Answer: Both are used for alcohol dependence but work differently. Acamprosate is thought to be slightly better at helping patients stay completely abstinent, while naltrexone may be more effective at reducing heavy drinking days and cravings. Naltrexone also carries risks of hepatotoxicity and can precipitate opioid withdrawal, which acamprosate does not. Acamprosate requires three times daily dosing; naltrexone is once daily or monthly injectable. Your doctor will choose based on your specific needs and medical history.
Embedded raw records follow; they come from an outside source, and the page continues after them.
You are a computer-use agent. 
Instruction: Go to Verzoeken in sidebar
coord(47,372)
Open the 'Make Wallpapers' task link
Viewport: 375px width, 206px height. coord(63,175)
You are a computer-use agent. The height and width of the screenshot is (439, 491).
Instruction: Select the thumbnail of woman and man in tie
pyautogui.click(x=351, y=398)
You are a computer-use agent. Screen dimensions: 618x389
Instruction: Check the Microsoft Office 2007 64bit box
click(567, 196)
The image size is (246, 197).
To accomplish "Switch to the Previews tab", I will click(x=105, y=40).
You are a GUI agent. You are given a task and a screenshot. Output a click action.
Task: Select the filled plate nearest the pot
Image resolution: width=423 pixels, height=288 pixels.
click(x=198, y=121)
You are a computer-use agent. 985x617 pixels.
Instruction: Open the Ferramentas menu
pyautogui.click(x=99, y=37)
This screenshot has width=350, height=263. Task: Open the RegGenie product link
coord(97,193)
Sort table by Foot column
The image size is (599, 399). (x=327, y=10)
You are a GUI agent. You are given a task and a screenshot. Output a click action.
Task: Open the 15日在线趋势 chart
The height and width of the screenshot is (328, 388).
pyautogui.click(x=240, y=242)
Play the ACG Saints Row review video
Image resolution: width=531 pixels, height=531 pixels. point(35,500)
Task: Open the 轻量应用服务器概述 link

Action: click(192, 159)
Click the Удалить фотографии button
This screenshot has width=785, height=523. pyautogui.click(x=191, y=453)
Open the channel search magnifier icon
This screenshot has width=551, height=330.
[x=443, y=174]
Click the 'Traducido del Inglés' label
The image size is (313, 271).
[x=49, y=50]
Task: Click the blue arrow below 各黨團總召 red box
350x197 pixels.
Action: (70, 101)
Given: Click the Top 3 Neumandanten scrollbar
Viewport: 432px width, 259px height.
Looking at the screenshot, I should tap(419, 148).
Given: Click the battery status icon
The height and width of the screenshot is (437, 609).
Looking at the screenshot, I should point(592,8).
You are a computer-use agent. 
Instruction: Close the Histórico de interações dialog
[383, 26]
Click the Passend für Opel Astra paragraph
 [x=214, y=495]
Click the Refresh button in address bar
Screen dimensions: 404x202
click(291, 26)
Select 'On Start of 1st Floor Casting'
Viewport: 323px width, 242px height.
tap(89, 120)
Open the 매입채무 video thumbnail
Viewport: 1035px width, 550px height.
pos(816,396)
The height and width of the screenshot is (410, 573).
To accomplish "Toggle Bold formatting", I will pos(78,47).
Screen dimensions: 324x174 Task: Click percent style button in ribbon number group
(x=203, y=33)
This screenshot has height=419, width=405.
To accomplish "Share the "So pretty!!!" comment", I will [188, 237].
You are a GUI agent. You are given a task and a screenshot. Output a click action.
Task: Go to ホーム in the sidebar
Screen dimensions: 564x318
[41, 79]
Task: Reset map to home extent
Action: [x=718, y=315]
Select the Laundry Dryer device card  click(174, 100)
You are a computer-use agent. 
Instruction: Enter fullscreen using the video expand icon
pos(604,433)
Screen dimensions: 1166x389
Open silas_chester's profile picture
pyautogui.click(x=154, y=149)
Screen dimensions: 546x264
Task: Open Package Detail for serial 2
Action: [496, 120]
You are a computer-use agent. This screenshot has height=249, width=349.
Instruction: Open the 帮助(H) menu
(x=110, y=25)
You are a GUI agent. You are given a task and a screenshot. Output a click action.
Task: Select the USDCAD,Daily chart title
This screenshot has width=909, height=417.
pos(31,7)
FAQ question #4: Do I need to worry about my kidneys with acamprosate?
Answer: Yes, because acamprosate is eliminated unchanged by the kidneys. Your doctor should check your kidney function (creatinine clearance) before prescribing. If you have moderate kidney problems, your dose will be reduced. If you have severe kidney disease (creatinine clearance ≤30 mL/min), you should not take acamprosate.
FAQ question #5: What are the most common side effects?
Answer: Diarrhea is the most common side effect, affecting up to 20% of patients. Nausea, vomiting, abdominal pain, and loss of appetite may also occur. These gastrointestinal effects often improve with continued use. Acamprosate does not cause dependence or withdrawal, and it has no abuse potential.
FAQ question #6: Can I drink alcohol while taking acamprosate?
Answer: Acamprosate does not interact with alcohol, meaning it will not make you sick if you drink. However, the goal of treatment is complete abstinence, and drinking defeats the purpose of the medication. If you relapse, contact your doctor — acamprosate should be part of a comprehensive program to help you stop drinking, and a relapse may require treatment adjustment.